Впрочем, Катрине не приходилось жаловаться на него. Порою он невольно, в неудержимом порыве, ждал мгновения, когда она будет ложиться. Но он не позволял себе никаких шуток или вольных движений. Родители находились тут же поблизости; кроме того, Этьен относился к девушке со смешанным чувством дружбы и затаенной обиды; у него не являлось желания обладать ею, хотя они жили в такой тесноте, вместе умываясь, вместе сидя за столом, вместе работая в шахте, что для них ничто не оставалось тайной, даже самые интимные подробности. Единственное, в чем проявлялась стыдливость в семье, это в том, что девушка умывалась теперь ежедневно одна в верхней комнате, в то время как мужчины мылись по очереди внизу.
К концу первого месяца Этьен и Катрина, казалось, совершенно перестали замечать друг друга. По вечерам, не погасив еще свечи, оба они, раздетые, расхаживали по комнате. Теперь Катрина не спешила и, по старой привычке, сидела на постели, подняв руки и закладывая косы на ночь; рубашка у нее при этом поднималась, обнажая бедра. Этьен, уже сняв брюки, нередко помогал ей, разыскивая оброненные шпильки. Привычка убивала стыд перед наготой; они находили это вполне естественным, так как не делали ничего дурного, и не их вина была, что на стольких людей приходилась всего одна комната. И все же порою, когда они не помышляли ни о чем запретном, оба почему-то смущались. Много вечеров подряд Этьен совсем не замечал ее тела, - и вдруг он видел Катрину нагою и белой, такой белой, что ощущал трепет и отворачивался, боясь не устоять перед искушением коснуться ее. Бывали также вечера, когда девушку, без видимого повода, охватывала стыдливость; она поспешно пряталась под одеяло, как бы ощущая руки молодого человека, готовые схватить ее. Когда же свеча была погашена, они чувствовали, что не могут заснуть и невольно думают друг о друге, невзирая на усталость. На следующий день Этьен и Катрина бывали неспокойны, будто поссорились. Они предпочитали вечера, когда ничто их не тревожило, когда они были только товарищами.
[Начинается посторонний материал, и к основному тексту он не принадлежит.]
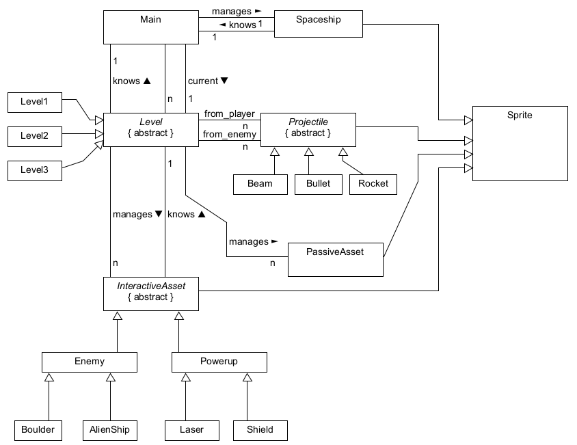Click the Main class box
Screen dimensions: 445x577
(x=150, y=27)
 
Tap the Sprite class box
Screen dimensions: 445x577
(x=520, y=143)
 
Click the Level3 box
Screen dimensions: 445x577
(x=34, y=170)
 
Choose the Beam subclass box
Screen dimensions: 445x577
(x=260, y=184)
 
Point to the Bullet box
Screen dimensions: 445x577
(x=318, y=184)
Этьену приходилось жаловаться разве только на Жанлена, который спал очень беспокойно. Альзира едва дышала, а Ленору и Анри поутру находили обнявшимися так, как они засыпали. Во мраке дома раздавался только мерный храп супругов Маэ, словно пыхтение кузнечных мехов. В общем Этьен чувствовал себя здесь лучше, чем у Раснера: постель была не плоха, простыни менялись раз в месяц, кормили тоже лучше, только мясо подавалось редко. Но так питались все, и нельзя было требовать, чтобы за сорок пять франков в месяц ежедневно готовили на обед жаркое из кролика. Эти сорок пять франков являлись для семейства ощутимым подспорьем. В хозяйстве стали наконец сводить концы с концами, оставались лишь незначительные долги. Семейство Маэ относилось с признательностью к своему жильцу: белье его было всегда выстирано " починено, пуговицы пришиты, все вещи содержались в порядке; наконец-то он жил в чистоте, окруженный женской заботой.
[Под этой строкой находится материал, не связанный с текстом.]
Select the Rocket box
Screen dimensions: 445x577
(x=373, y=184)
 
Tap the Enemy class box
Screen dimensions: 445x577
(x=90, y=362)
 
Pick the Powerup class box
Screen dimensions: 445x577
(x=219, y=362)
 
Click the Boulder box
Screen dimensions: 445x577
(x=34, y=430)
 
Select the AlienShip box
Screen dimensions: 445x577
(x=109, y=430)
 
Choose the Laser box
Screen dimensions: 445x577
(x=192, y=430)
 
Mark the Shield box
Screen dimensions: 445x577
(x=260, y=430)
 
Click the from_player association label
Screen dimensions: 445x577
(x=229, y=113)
В то время Этьен впервые осознал мысли, смутным роем носившиеся у него в голове. До сих пор в нем жило только инстинктивное возмущение, вызванное глухим брожением среди товарищей. Целый ряд неясных вопросов вставал перед ним. Почему одни живут в нищете, а другие в довольстве? Почему одни страдают под пятой у других, не имея надежды когда-нибудь занять их место? И с первых же шагов он понял свое невежество. С той поры его стал глодать тайный стыд, скрытая боль; он ничего не знал и не смел говорить о том, что так волновало его, - о равенстве людей, о справедливости, которая требовала раздела земных благ. И Этьен принялся за учение, без всякой системы, со всем пылом невежды, снедаемого жаждой знания. Он вел теперь регулярную переписку с Плюшаром, который был более образован, чем Этьен, и более опытен в вопросах социалистического движения. Молодой человек выписывал книги и читал, плохо усваивая их; чтение это крайне волновало его. Особенно поразила Этьена одна медицинская книга - "Гигиена углекопа"; автор, бельгийский врач, приводил в ней все те болезни, от которых гибнет народ в каменноугольных копях; далее множество трактатов по политической экономии, непонятных из-за своего сухого, технического языка, анархистские брошюры, сбивавшие его с толку, старые номера газет, которые он хранил, чтобы иметь неопровержимые аргументы на случай возможных споров. Суварин, со своей стороны, тоже снабжал его книгами. Прочитав о кооперативных обществах, Этьен целый месяц мечтал о всемирной ассоциации по обмену, когда деньги будут упразднены и весь социальный строй будет основан на труде. Этьен перестал стыдиться своего невежества; теперь, когда он научился мыслить, в нем появилось чувство гордости.